The markets have been choppy lately for past four months and are reflecting the drunken movements of a ship in turbulent waters. As always happens in similar times, we have started fielding the familiar questions from worried customers – Is the India story dead? ; Should we get out of the mutual funds now? ; You said I’ll get good returns – see them now; I’m not even getting the FD returns on my investments; or worse – Get me out of these funds before its too late even if I have to pay tax and exit load on them!
This is the same story every time. A large number of investors get into equity mutual funds when the markets are doing well with the avowed aim of investing ‘for the long term’. But the moment there is some volatility, their ‘long term’ perspective becomes ‘short term’ in no time and they get out. Consequently, they get in at high rates, get out in panic at lower rates, and the cycle continues. They almost never get to see the returns that equity investments give in the long run, always maintain that equity should be avoided at all costs. Their long-term ‘real’ requirements suffer due to short-term ‘notional’ losses and they would revert to so-called safe investments of FDs, post-office products and insurance policies which would invariably give them negative post-tax-and-inflation returns, thus effectively eroding the purchasing power of their money.
The Business line newspaper column (Dated 14 June 2015) reproduced below gives out this same theme.
Don’t let market turbulence scare you. SIPs work well only because equity investing is a roller-coaster ride
‘Buy low, sell high’ — lesson 101 for success in investing is really a no-brainer. But for us emotion-driven humans, this cardinal principle is easier said than practised. When the market turns choppy, as it currently has, many of us panic and stop our systematic investment plans (SIPs) in mutual funds.

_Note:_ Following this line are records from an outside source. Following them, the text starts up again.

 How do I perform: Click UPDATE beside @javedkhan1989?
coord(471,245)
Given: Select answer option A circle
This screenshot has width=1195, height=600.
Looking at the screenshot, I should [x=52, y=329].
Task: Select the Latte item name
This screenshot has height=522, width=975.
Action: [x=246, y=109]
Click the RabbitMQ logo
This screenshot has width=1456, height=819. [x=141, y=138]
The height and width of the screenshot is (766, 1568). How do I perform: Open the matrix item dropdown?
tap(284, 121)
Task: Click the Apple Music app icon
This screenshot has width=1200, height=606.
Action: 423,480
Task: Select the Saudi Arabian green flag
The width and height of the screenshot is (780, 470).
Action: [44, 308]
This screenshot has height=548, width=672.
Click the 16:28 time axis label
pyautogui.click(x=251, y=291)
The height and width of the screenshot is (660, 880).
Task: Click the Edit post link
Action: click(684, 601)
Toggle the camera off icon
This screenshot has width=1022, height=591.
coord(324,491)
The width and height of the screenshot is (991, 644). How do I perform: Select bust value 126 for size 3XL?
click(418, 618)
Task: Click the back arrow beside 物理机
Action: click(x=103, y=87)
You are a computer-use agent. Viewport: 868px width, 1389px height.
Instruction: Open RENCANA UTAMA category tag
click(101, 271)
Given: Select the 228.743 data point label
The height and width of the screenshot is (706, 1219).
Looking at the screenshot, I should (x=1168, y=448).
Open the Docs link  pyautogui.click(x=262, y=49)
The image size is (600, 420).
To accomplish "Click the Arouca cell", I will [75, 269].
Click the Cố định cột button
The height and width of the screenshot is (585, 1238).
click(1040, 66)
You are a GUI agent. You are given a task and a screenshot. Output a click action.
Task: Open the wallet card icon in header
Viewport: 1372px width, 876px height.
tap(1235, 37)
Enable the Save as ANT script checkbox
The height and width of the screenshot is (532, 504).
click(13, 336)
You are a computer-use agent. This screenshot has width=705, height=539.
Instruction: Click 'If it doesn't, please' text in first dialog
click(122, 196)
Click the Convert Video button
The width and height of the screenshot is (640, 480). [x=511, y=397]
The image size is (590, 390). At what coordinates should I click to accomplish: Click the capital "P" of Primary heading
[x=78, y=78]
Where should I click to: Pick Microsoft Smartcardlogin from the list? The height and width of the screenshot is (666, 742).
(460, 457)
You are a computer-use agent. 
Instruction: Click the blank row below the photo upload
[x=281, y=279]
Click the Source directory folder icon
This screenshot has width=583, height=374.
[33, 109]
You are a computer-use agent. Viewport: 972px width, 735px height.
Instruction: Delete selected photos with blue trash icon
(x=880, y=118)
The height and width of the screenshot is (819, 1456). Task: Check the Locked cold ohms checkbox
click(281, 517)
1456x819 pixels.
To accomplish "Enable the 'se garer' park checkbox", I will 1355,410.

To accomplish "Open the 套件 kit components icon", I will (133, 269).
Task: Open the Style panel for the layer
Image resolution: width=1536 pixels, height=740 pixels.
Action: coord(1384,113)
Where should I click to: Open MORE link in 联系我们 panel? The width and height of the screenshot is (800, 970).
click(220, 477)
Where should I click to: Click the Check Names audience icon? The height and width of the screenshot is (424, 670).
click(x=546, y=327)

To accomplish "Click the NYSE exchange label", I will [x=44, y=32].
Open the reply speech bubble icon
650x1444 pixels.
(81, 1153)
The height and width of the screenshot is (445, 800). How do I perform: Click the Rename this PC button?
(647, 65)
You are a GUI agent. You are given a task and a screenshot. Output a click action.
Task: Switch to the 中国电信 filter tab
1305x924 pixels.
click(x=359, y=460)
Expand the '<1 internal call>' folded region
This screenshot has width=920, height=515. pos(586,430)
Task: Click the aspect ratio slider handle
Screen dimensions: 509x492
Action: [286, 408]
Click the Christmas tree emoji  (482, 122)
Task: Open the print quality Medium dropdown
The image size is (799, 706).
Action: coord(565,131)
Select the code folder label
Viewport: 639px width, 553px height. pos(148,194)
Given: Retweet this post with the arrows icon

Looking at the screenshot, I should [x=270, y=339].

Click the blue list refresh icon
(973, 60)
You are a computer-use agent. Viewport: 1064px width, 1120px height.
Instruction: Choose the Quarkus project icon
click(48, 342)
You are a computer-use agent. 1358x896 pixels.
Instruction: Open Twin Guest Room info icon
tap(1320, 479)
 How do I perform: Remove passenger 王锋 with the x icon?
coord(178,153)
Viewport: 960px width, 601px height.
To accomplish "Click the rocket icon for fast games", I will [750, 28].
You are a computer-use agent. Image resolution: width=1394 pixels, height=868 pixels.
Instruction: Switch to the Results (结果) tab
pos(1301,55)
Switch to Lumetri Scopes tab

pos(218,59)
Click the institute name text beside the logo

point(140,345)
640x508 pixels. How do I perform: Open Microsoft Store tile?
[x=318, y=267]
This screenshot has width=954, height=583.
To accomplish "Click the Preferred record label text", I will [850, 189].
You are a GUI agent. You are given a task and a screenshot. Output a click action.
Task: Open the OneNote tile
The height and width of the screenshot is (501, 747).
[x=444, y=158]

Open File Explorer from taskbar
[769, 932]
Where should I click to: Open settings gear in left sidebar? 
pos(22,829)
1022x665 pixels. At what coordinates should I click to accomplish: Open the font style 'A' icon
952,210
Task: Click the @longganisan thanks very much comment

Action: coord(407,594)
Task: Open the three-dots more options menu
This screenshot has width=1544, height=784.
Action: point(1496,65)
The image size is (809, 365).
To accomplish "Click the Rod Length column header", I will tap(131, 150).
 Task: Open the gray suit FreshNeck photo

Don’t make this mistake. SIPs work great in the long run precisely because the equity investing is a roller-coaster ride.
In a SIP, you invest a fixed sum at regular intervals to buy units of mutual funds. The number of units you get depends on the prevailing net asset value (NAV) of the fund at the time of investment; the higher the NAV, lesser the number of units you get. And lower the NAV, higher the number of units in your kitty.
So, when the market and the NAV fall, you accumulate more units of the fund. This results in what is called ‘cost averaging’ — your average cost of acquiring the mutual fund units comes down.
In the long run, despite the volatility during interim periods, equity as an asset class and well-run equity mutual funds should see their values trend higher. Your return will be maximised when the average cost of investment is minimised.
This happens when you buy cheap, making a falling market the best time to invest in SIPs.